Silver Bramstedt, a music critic at Dagens Nyheter wrote vigorously: "ABBA is looking at the people who buy their records from behind the glass of their helicopter. As if they want to emphasize how inaccesible they are."
Mia Gerdis from the same paper said: "I've seen them move but I don't believe they are really alive. Björn's music is nothing else but plastic." Her colleague Anders Klintevall didn't have anything good to say about ABBA either. "Their music is only good to dance to. It's just boom-boom-boom... always the same quadruple time. It sounds mechanical and it's outright annoying. They say that the audience simply wants to hear this. Well, I wonder how long that will last."
When the Eurovision Song Contest took place in Stockholm in 1975, ABBA wasn't able to get any tickets. And when the fans requested if ABBA at least could hand over the prizes, that turned out to be impossible as well.

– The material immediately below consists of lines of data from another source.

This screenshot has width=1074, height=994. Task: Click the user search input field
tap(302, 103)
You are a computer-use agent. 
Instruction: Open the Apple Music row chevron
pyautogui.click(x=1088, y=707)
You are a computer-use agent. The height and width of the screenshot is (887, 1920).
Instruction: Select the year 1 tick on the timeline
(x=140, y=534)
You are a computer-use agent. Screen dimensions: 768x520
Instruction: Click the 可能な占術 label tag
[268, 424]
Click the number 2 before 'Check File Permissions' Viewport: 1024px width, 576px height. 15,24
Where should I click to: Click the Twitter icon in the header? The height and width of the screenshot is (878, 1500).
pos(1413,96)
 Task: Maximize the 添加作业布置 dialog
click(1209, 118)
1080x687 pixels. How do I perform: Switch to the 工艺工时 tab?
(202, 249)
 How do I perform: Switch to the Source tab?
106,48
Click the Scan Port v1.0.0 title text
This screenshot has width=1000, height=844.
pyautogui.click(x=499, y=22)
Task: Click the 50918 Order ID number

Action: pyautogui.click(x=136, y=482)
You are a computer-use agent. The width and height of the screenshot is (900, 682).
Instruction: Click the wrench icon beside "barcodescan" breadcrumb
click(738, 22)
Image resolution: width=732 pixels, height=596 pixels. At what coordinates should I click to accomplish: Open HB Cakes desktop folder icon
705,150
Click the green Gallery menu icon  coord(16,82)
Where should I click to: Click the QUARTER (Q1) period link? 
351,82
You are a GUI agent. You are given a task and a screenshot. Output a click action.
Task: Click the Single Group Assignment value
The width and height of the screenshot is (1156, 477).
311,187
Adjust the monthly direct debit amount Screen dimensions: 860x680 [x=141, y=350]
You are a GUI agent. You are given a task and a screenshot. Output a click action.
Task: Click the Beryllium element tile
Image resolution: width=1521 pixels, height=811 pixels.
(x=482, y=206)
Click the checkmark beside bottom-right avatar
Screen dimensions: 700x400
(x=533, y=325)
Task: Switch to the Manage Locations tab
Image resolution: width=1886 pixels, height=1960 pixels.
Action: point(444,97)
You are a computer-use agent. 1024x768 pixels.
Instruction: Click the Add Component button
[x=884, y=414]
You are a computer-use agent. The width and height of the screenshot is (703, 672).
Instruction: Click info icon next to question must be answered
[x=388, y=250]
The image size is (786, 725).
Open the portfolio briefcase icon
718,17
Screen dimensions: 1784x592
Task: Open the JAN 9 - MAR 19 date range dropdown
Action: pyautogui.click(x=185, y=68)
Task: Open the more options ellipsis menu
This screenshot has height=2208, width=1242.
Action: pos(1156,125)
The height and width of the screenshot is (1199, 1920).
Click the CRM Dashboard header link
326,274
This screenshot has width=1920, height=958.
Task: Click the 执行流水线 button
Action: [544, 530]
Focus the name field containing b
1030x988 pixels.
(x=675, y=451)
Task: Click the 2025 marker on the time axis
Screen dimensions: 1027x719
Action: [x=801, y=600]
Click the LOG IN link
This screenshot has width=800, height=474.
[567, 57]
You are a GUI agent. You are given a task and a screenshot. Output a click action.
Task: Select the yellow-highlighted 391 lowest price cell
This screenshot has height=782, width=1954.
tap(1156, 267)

Buyers from television companies who come to Stockholm begging for ABBA footage are able to get films from the Swedish landscape or islands. There is nothing in stock about ABBA.
Björn, Benny, Anni-Frid and Agnetha remain unconcerned by all this teasing. Sometimes, when it all gets too much for them, they get on their boat that takes them to their small island, where they can swim, go fishing or simply lie in the sun.
There, far from all the noise and bitter criticism, new ideas are being born in the heavenly surroundings of their holiday cottage. Björn has his piano there and Benny his guitar. And furthermore, they have each other. And that's all they need to surprise the world time and time again with an unrelenting chartbuster.